Report every line of the items below that contains the word "menu", copying each such line in full.

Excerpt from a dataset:
▶

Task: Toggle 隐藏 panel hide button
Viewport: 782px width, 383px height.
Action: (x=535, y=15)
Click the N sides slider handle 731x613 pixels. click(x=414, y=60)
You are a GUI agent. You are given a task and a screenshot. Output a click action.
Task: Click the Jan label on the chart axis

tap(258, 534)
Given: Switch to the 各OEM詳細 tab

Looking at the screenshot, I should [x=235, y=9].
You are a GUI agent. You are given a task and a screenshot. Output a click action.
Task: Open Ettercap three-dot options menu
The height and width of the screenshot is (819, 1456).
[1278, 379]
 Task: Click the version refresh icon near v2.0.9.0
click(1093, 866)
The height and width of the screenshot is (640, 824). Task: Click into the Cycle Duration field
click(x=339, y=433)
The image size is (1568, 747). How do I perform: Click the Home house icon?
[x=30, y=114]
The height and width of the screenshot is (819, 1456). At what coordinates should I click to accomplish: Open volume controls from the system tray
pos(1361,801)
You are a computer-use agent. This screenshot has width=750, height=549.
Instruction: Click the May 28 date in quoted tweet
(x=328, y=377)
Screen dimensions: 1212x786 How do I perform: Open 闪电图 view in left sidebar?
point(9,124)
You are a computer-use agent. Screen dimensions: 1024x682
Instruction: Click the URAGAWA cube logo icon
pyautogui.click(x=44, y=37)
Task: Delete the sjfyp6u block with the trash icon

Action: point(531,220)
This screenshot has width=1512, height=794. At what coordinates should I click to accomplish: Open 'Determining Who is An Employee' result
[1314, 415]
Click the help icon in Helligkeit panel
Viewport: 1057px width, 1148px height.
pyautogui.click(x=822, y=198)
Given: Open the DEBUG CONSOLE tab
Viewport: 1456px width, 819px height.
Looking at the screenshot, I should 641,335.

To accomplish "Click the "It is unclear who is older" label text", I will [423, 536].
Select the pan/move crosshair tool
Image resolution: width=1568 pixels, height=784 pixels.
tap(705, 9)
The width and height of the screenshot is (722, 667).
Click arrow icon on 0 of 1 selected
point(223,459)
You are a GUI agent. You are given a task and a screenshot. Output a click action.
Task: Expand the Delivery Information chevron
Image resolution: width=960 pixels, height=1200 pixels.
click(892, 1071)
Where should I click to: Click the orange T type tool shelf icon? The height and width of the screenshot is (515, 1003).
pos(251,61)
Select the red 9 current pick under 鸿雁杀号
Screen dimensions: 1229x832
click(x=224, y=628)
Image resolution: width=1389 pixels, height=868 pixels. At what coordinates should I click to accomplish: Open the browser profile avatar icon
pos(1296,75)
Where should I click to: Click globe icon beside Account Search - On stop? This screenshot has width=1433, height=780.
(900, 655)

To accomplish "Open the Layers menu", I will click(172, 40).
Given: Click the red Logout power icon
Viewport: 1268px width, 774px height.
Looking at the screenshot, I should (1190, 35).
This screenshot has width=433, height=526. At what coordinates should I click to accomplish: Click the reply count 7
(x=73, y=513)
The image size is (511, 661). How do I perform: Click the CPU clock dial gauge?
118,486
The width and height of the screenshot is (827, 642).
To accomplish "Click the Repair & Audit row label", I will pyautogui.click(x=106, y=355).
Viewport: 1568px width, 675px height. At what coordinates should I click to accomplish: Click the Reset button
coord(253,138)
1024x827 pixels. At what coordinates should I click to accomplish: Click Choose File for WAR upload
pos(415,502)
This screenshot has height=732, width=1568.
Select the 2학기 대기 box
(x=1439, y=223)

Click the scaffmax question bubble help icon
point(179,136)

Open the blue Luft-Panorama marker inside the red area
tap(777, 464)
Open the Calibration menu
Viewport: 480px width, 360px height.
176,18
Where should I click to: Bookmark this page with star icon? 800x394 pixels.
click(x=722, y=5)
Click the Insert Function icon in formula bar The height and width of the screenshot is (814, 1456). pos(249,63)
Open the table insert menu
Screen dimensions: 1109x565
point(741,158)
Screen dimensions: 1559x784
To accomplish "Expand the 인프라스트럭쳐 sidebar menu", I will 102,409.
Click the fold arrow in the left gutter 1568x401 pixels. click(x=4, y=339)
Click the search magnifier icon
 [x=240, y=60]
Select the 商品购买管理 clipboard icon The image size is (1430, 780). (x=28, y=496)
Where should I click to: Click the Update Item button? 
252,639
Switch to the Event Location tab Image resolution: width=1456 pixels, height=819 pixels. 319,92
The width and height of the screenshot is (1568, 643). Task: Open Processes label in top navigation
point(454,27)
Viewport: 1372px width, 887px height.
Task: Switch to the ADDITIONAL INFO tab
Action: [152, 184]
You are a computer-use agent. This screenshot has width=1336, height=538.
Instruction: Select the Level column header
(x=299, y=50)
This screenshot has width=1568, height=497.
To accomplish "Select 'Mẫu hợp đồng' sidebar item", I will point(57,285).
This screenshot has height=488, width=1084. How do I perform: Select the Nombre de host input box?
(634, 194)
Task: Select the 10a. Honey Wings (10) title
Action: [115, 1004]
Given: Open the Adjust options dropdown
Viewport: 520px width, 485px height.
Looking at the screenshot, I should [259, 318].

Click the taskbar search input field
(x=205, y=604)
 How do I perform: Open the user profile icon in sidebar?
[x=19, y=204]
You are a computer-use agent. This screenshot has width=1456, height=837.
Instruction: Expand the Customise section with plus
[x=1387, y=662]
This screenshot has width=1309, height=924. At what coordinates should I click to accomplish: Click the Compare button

◀

> _PROBLEM SOLUTION_
Task: Open Ettercap three-dot options menu
To accomplish "Open the Layers menu", I will click(172, 40).
Open the Calibration menu
Open the table insert menu
To accomplish "Expand the 인프라스트럭쳐 sidebar menu", I will 102,409.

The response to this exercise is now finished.